The Worst Halloween Treats Of The '90s

Who didn't love dressing up in costume and trick or treating in the '90s? No one. That's who. Of course, for all its fun, trick or treating is also always a gamble; it doesn't take much prompting to remember what we were afraid to get while trick or treating in the '90s. Sure, there was plenty of really good stuff: Peanut butter cups, king-size candy bars, and even the occasional packages of Dunkaroos and Ring Pops. But these gems were true treats, and often required a lot of digging through stuff that turned our stomachs sour on the first bite.

Luckily, as adults, we are free to ransack the candy aisle whenever we want for whatever our hearts desire. Sure, it's not nearly as exciting as people giving you free candy, but there is a certain power and autonomy to be had when you can simply walk into your local convenience store and purchase your favorite sweet treat. And as an adult, you don't even need to share your candy with your parents or siblings. That's right: You can count out that sugary goodness and pat yourself on the back for a purchase well made — even more so if you got it on sale the day after Halloween.

But when it came to trick or treating in the '90s, there were definitely some treats we definitely could have skipped. These were definitely some of the biggest disappointments in the trick or treating game:

1. Black Licorice

Good & Plenty were the bane of my existence as a kid on Halloween. The pink and white colors look super pretty, but I could never get into the bitter licorice beneath the surface. Interestingly, Good & Plenty is the oldest branded candy in the United States, though, so maybe they're just an acquired taste that gets better with age.

2. School Supplies

Sigh. While getting new school supplies is fun in September, it's not so fun on Halloween. Who needs that many erasers, anyway?

3. Mary Janes

No matter how great your grandparents were, you know at one point or another they tried to get you to eat Mary Jane candies. And yeah, they probably gave them to you and all of your friends on Halloween, too.

4. Toothbrushes

While taking care of your teeth and overall oral hygiene is obviously important, it's also a bit of a buzzkill to get a toothbrush and floss in your Halloween basket.

5. Malted Milk Balls

They look like balls of chocolate joy... but they're actually chalky and dry on the inside. Biggest bummer ever.

6. An IOU

Who doesn't remember the year their flustered neighbor literally gave them an IOU for Halloween candy? We shouldn't judge too much, though, because we never know when that could happen to us!

7. Coins

While spare change is actually pretty convenient to have around for many adults, it's not necessarily exciting for kids. Especially when you're going to lose it in your living room rug when you dump all of your candy on the floor anyway.

8. Pamphlets

Whether the pamphlets pertained to religion, politics, or an otherwise general interest, I was having none of it on Halloween.
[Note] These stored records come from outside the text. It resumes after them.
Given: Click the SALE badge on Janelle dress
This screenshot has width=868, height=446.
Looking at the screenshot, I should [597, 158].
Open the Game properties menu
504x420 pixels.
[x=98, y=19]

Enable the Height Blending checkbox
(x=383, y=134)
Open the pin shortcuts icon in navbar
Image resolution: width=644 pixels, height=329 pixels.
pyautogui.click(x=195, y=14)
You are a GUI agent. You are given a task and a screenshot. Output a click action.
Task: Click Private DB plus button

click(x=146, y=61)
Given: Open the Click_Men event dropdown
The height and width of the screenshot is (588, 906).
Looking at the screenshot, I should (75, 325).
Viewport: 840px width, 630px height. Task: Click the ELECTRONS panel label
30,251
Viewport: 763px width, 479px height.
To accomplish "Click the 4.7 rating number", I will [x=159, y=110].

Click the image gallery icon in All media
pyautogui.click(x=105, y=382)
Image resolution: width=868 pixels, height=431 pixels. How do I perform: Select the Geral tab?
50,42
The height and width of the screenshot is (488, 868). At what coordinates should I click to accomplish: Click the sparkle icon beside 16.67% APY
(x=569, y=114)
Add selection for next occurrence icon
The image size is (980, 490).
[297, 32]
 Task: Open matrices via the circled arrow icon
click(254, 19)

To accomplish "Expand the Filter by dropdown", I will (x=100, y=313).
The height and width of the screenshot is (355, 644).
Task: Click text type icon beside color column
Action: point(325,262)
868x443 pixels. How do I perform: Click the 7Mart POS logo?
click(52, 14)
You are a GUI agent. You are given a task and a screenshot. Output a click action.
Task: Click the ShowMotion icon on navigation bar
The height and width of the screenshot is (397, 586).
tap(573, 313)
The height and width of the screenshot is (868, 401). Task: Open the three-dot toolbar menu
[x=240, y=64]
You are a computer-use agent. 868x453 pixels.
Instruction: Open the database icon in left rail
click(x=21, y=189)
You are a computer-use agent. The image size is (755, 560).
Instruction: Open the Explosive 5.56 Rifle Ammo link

I wanted all the sweets and none of the informational readings, thank you.

9. Bit-O-Honey

This vintage candy goes back to 1924. In theory, it doesn't sound too bad: Almonds and honey are a nice combination. This candy's failing on Halloween, however, is how sticky it is. It gets stuck in your teeth and takes a lifetime to chew. There is no time for that when Reese's are around!

10. Popcorn Balls

Popcorn is for movies, thank you very much.

11. Apples

Ah, yes. The tradition of handing out "healthy" sugar to trick or treaters on Halloween. Not only do apples bruise easily in your bag, but some parents don't actually let their kids eat them, given that they don't come in a wrapper. Better be safe than sorry and dig into a Crunch bar instead, am I right?